#### [Records for this task]
*-*-*

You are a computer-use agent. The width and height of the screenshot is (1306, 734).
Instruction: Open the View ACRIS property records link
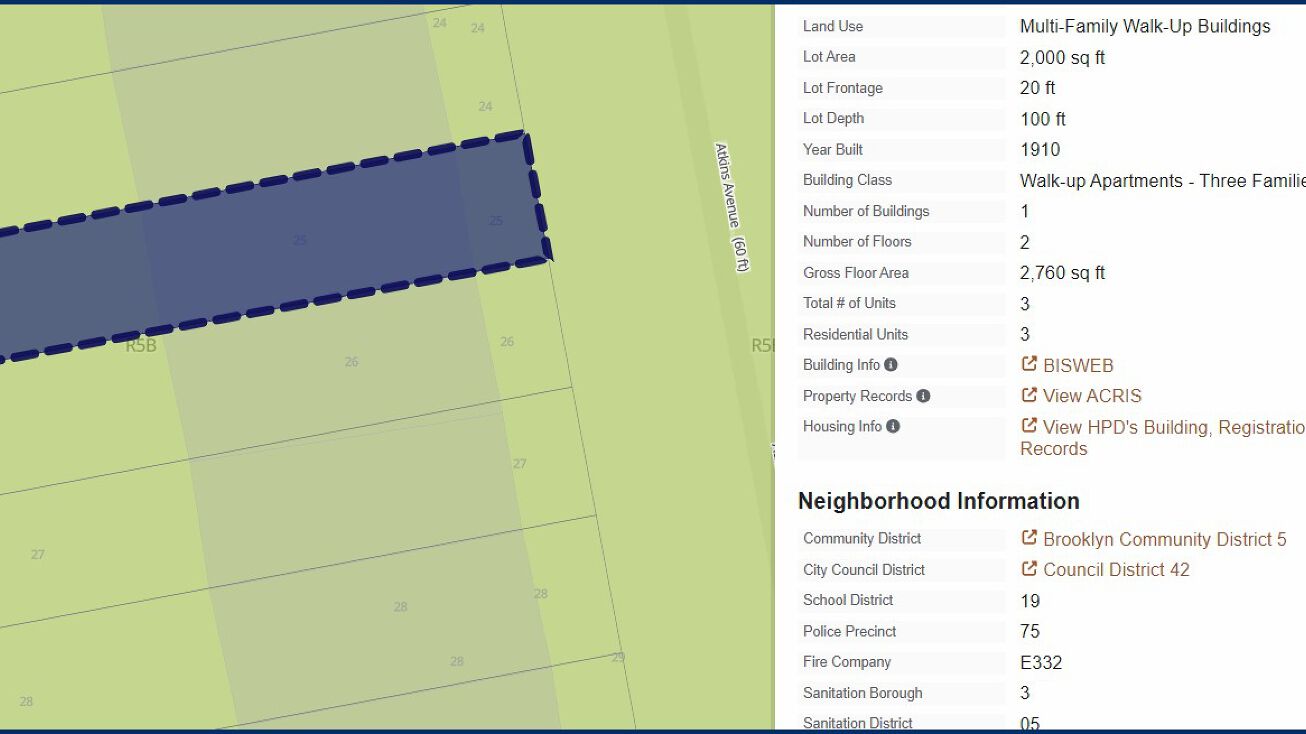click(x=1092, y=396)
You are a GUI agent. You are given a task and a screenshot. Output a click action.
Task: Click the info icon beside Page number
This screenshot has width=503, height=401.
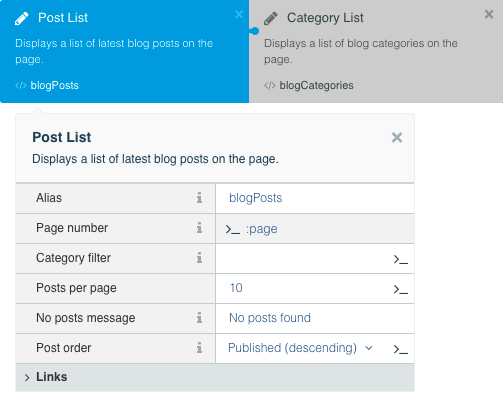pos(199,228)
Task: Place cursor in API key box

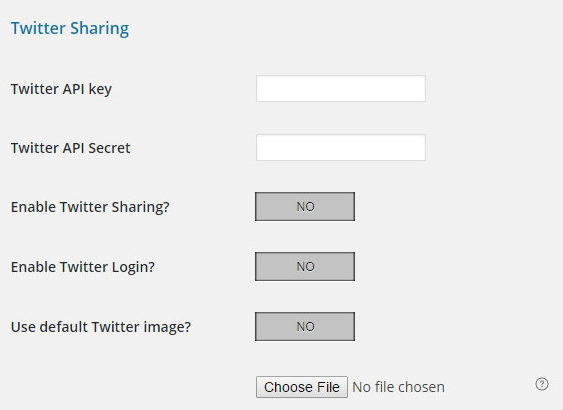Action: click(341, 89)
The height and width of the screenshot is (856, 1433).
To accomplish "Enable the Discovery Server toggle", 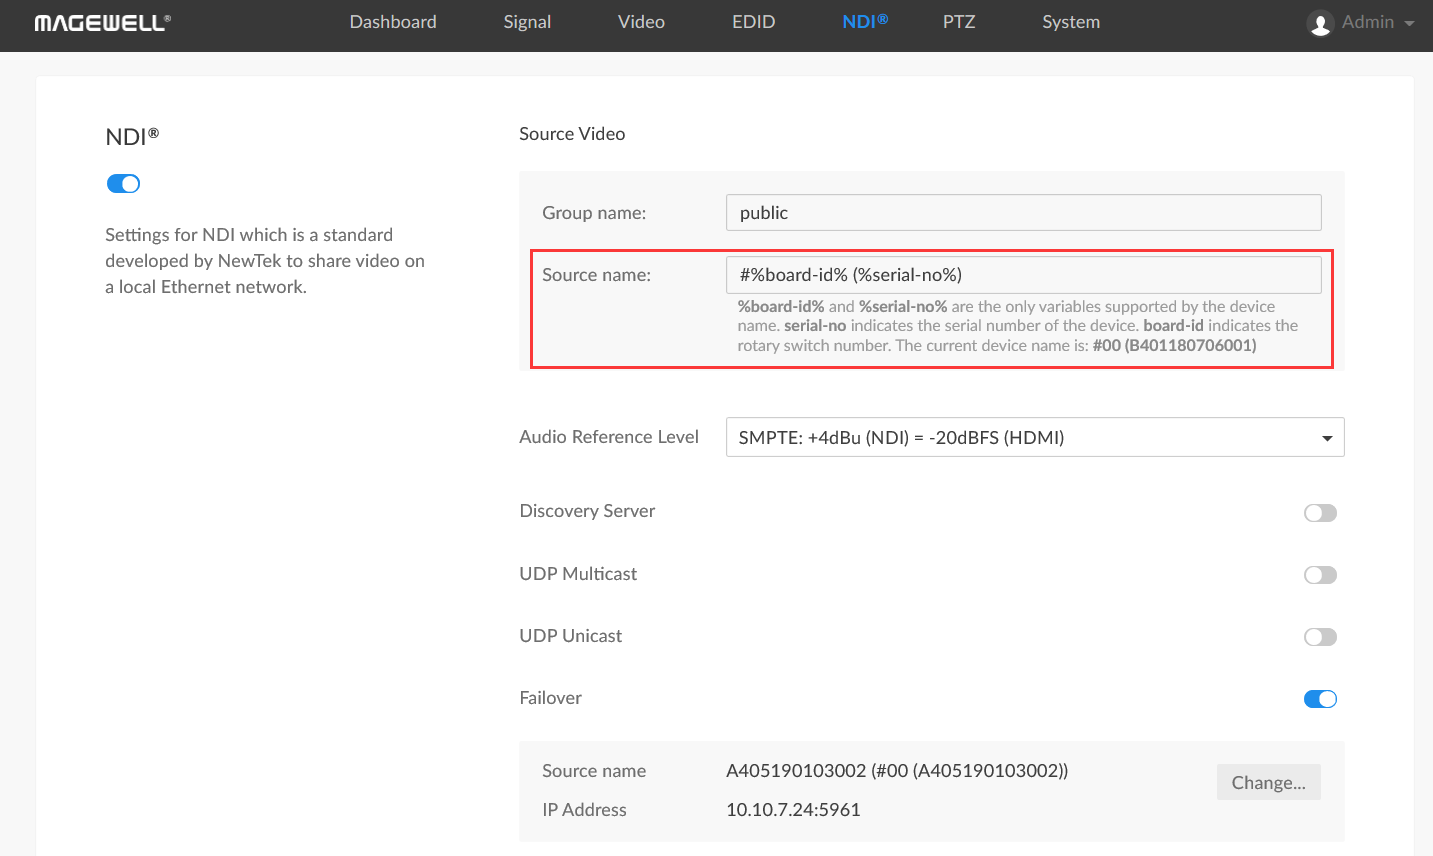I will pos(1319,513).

*-*-*

#### [Exercise brief]
Filter the listing by the string "agent"; copy each matching line.

#### [Answer area]
You are a computer-use agent. The width and height of the screenshot is (1306, 734).
You are a GUI agent. You are given a task and a screenshot. Output a click action.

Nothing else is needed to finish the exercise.